UK Labour ‘using Wales to road test higher council tax bands’ claim Conservatives
The UK Labour party are using Wales to “road test” higher council tax bands, the Conservative party has claimed.
The Welsh Government is currently holding a consultation which is looking at creating different tax bands which they say will ensure that the poorest do not pay a disproportionate amount of tax.
But Greg Clark, the new Levelling Up Secretary, said that “Keir Starmer’s Labour Party is using Wales to road test plans to hike up taxes on people’s homes”.
“Hard-working people who have saved and improved their homes will face soaring tax bills – a tax on aspiration and pride in your house and neighbourhood,” he said.
“Family homes will face soaring local tax bills without any improvement in local services as Labour taxes the increases in house prices over recent years.”
Mr Clark told the Telegraph newspaper the plans “a stealth tax raid on middle England and middle Wales”, adding: “What they are planning in Wales today, they will do in England tomorrow, given the chance.”
He pointed to research by the Institute for Fiscal Studies (IFS), commissioned by the Welsh government, which suggested that extra bands could be placed on top of the existing council tax bands, meaning the highest-value homes paying four times as much as the average home.
The Conservatives said that such a change introduced in England would push the top council tax band to £7,864 a year.
‘Great deal of work to do’
The Welsh Government have said that their council tax plans, which are part of the Co-operation Agreement with Plaid Cymru, would ensure a more progressive approach to supporting the local services.
Proposals include completing a revaluation of all 1.5 million properties in Wales to ensure valuations are up-to-date and people are paying the appropriate amount.
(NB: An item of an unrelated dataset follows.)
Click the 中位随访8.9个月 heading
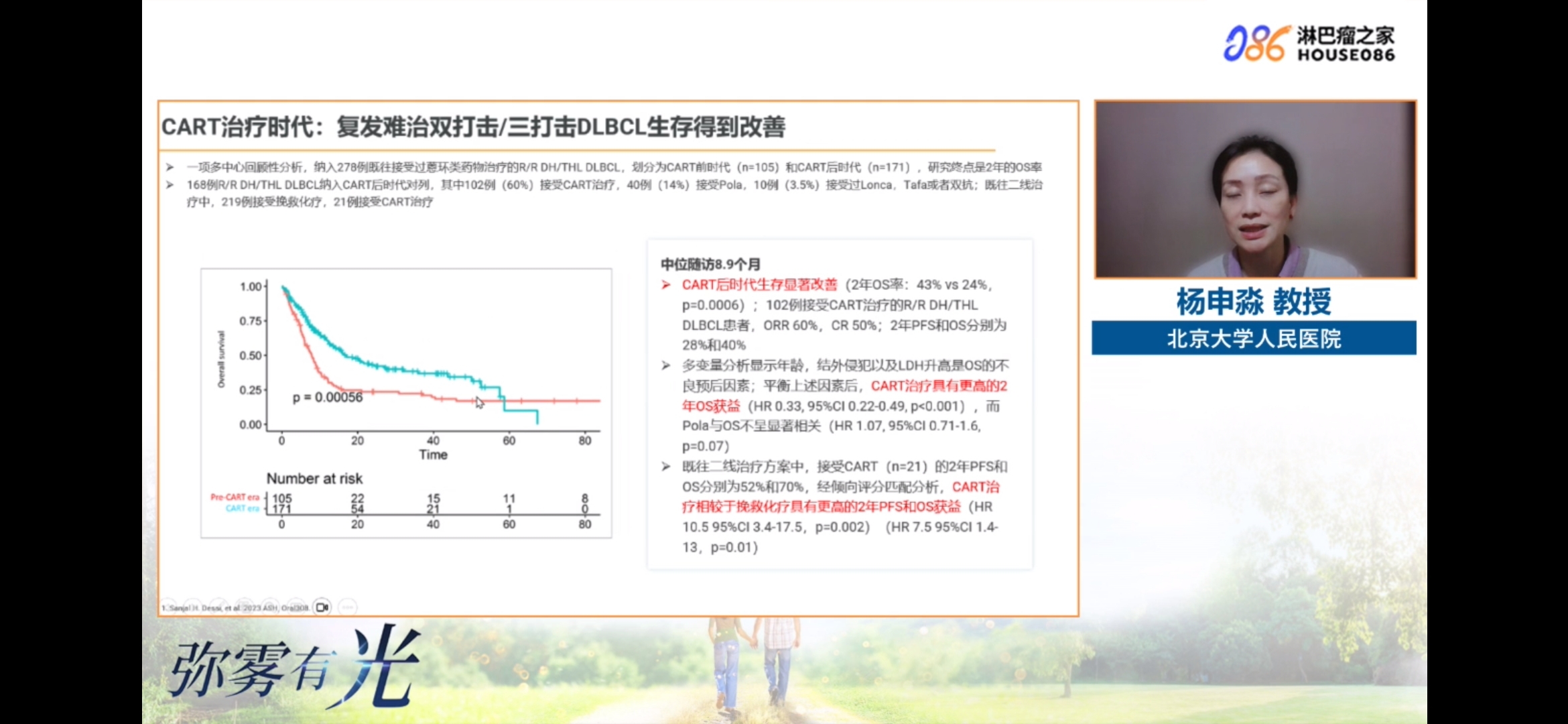The width and height of the screenshot is (1568, 724). pyautogui.click(x=710, y=264)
This would enable different bands to be created with new tax rates chosen for each band, creating a fairer tax, they said.
Launching a consultation in July, Rebecca Evans, Minister for Finance and Local Government, said that the way council tax is currently charged has a disproportionate impact on less affluent people.
“These reforms will bring the council tax system up to date while making it fairer, meaning council tax is less of a worry for people with tighter household budgets,” she said.
“The reforms are not intended to raise more revenue from council taxpayers overall as, while some people could pay more, many others would pay less, and we will consider the need for transitional arrangements for any changes.
“We recognise this is a significant exercise and that we have a great deal of work to do before any changes can be introduced. These proposals are at an early stage so I encourage people to have their say through the consultation.”
The Welsh Government’s consultation ends on 4 October.